En face de la basilique Saint Sernin, l’on trouve le lycée du même nom, il siège dans l’hôtel Du Barry. En 1776, Jean-Baptiste du Barry acquiert des terrains et un ancien hôtel particulier pour y bâtir sa demeure loin de la Cour où il n’est plus le bienvenu. Du Barry, un nom qui raisonne dans l’Histoire de France. Jean-Baptiste est le proxénète qui fera se « rencontrer » Jeanne Bécu au Roi Louis XV. Jeanne Bécu épousera son frère pour limiter le scandale. En 1777, Jean-Baptiste fait bâtir cet hôtel luxueux aux peintures toutes faites de luxure. Associé à l’Ancien Régime, il est guillotiné en 1794. Des bénédictines prennent possession de l’hôtel en 1817. Il faut attendre 1884 pour que l’hôtel deviennent un lycée et 1933 pour qu’une restauration intervienne. Son faste est en grande partie perdue mais le bâtiment est encore là pour nous rappeler une autre page de l’histoire de Toulouse.
XIXème siècle : Maison Lamothe

Au XIXème siècle, Toulouse évolue et se modernise. Au cœur du centre de la ville, le couvent des Trinitaires et détruit et laisse place à un îlot de modernité. Urbain Vitry, l’architecte de Toulouse va planifier et faire bâtir la Maison Lamothe. La couleur de la brique s’y retrouve pour s’harmoniser avec le reste du centre-ville. L’ensemble figure dans un style d’inspiration italienne. Des niches sont installées aux deuxièmes et troisièmes étages accueillants des statues et bustes en terre cuites.

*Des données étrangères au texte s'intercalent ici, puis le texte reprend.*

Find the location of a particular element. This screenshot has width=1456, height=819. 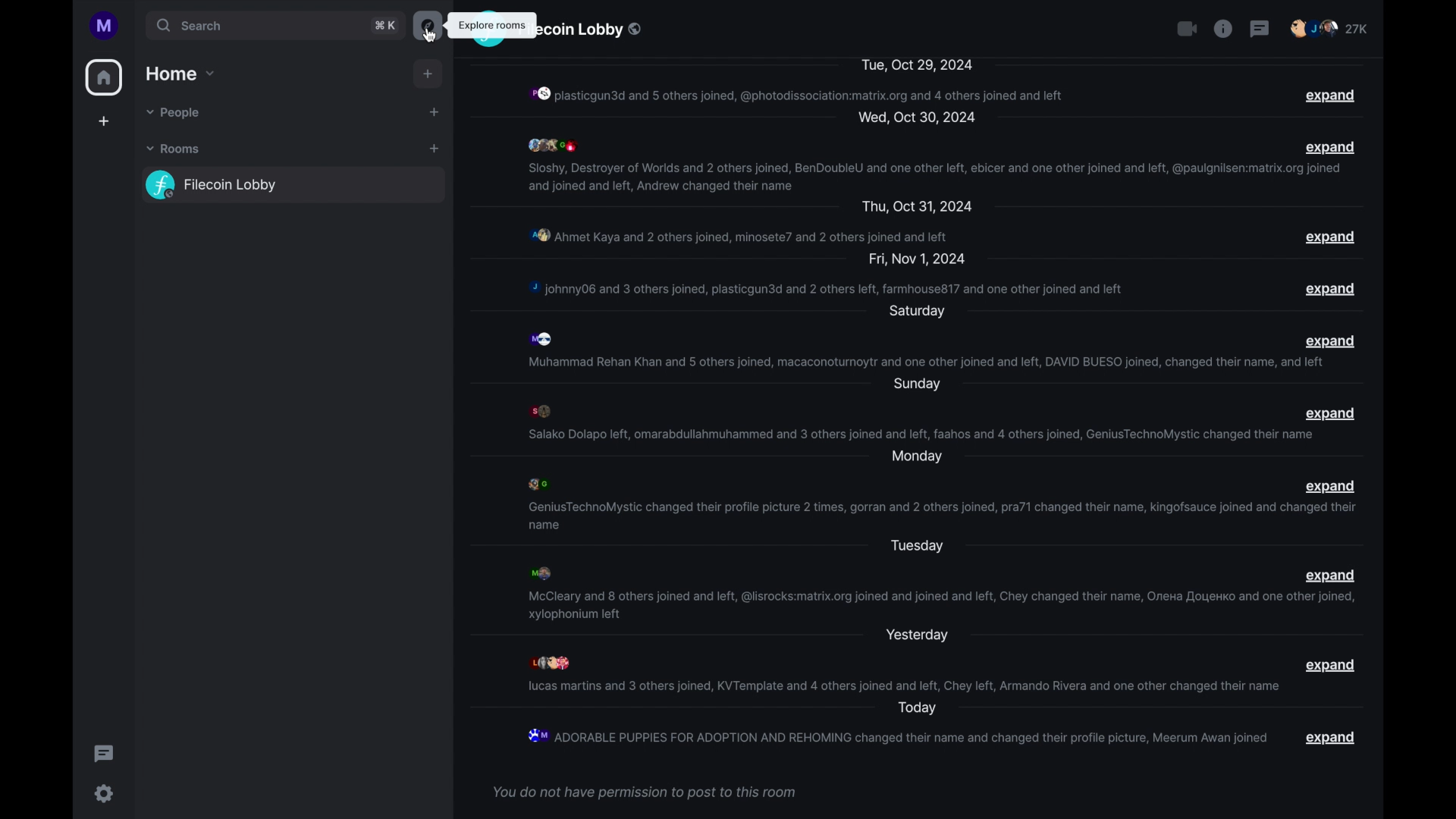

XXème siècle : le siège art-déco de La Dépêche

Journal de premier plan en Occitanie, La Dépêche paraît pour la première fois le 2 octobre 1870. Jean Jaurès y écrira ses premiers articles. Georges Clemenceau passera également par La Dépêche pour quelques articles. Le journal prend de l’ampleur et il sera décidé de construire un nouveau siège en 1924. Un projet moderne est mis sur pied en 1926 par l’architecte Léon Jaussely. Il émerge donc en 1932 un bâtiment art-déco dans la rue d’Alsace-Lorraine de Toulouse. La façade est recouverte de mosaïques impliquant une femme dans une position forte et élégamment drapée. Le bleu domine mais d’autres couleurs font leur entrée. Les rayons partant de la tête féminine évoquent les domaines que couvre le journal (comme les arts, la littérature, l’industrie, …).
L’architecture est toujours le reflet de la société, de son savoir-faire, de ses besoins, de ses habitudes. Elle est aussi révélatrice de la richesse et du statut de celui qui fait bâtir. Toujours est-il que Toulouse est un musée à ciel ouvert avec ses façades. Tant d’autres attendent d’être vues … Terminons ce petit voyage avec l’Immeuble Benjamin de 1939, de style art déco aux allure « paquebot ». L’Histoire est partout il suffit parfois de lever ou de baisser les yeux pour en apercevoir le passage.